Rússia pode conceder perdão a Robson Oliveira, motorista brasileiro de jogador que está preso já há 2 anos

Uma notícia tem sido destaque nas redes sociais nesta quarta-feira (31). O brasileiro Robson Oliveira, 48 anos, condenado na Rússia por tráfico internacional de drogas e contrabando, em fevereiro de 2018, por ter entrado no país com duas caixas de remédios, deve ter seu pedido de indulto analisado em breve pelo presidente Vladimir Putin. Última barreira para que a liberdade de Robson aconteça. 

A comissão regional administrativa russa composta por políticos e representantes da sociedade civil, e pelo prefeito de Moscou, Sergey Sobyanin, avaliou o pedido antes de chegar nas mãos do presidente Putin que pode conceder o benefício político. Caso haja decisão favorável, Robson não terá qualquer pendência junto a justiça russa ou brasileira e poderá voltar ao Brasil.
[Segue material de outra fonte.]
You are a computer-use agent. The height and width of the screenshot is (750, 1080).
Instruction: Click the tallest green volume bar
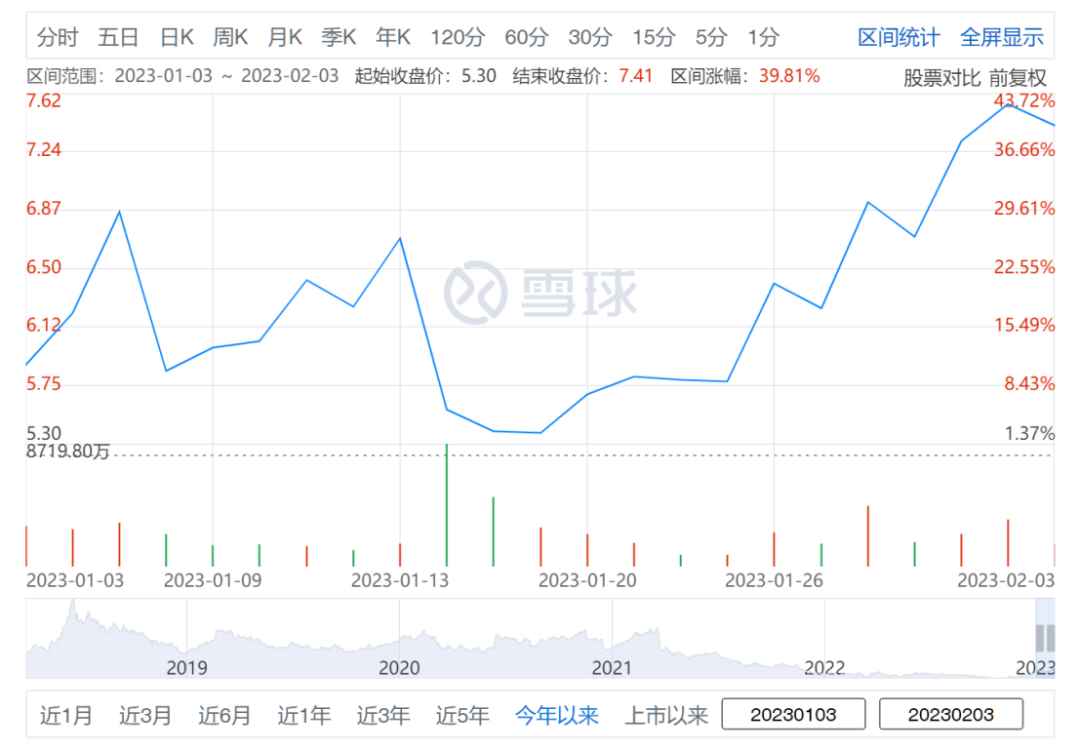pyautogui.click(x=447, y=505)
O ex-motorista que foi condenado a três anos de prisão por tentativa de tráfico internacional de drogas e contrabando, completou no último dia 18 dois anos de prisão. 

O governo brasileiro formalizou o pedido de indulto a Robson após finalizada a fase de recursos à sentença e em meio a muitas matérias jornalísticas feitas a respeito do caso e apelo feito por alguns jogadores como Felipe Melo. A expectativa do governo federal é no sentido da concessão do indulto apesar do impasse gerado pela troca no ministério das Relações Exteriores recentemente. 

A diplomacia brasileira tentou a princípio a transferência de Robson para o cumprimento de pena no Brasil de acordo com tratado assinado anteriormente entre os dois países. O indulto foi considerado também em razão da sentença de Robson ter uma pena considerada pequena em relação a outros casos semelhantes no país.  

De acordo com depoimentos, Robson recebeu uma mala fechada que foi entregue no embarque no Rio de Janeiro. Na mala estavam duas caixas dos remédios ( Mytedom 10mg ou cloridrato de metadona) comprados pela família do jogador de futebol Fernando, volante, ex-seleção brasileira. Robson afirma que não sabia dos medicamentos no interior da bagagem. 

Fernando e sua mulher, Raphaela Rivoredo, confirmaram que Robson não tinha conhecimento sobre os medicamentos, mas não havia falado esta informação às autoridades russas. Disseram em depoimento que não sabiam da existência dos medicamentos e afirmaram que era da responsabilidade do sogro, (pai de Raphaela), Willam Pereira de Faria que em nenhum momento prestou depoimento às autoridades.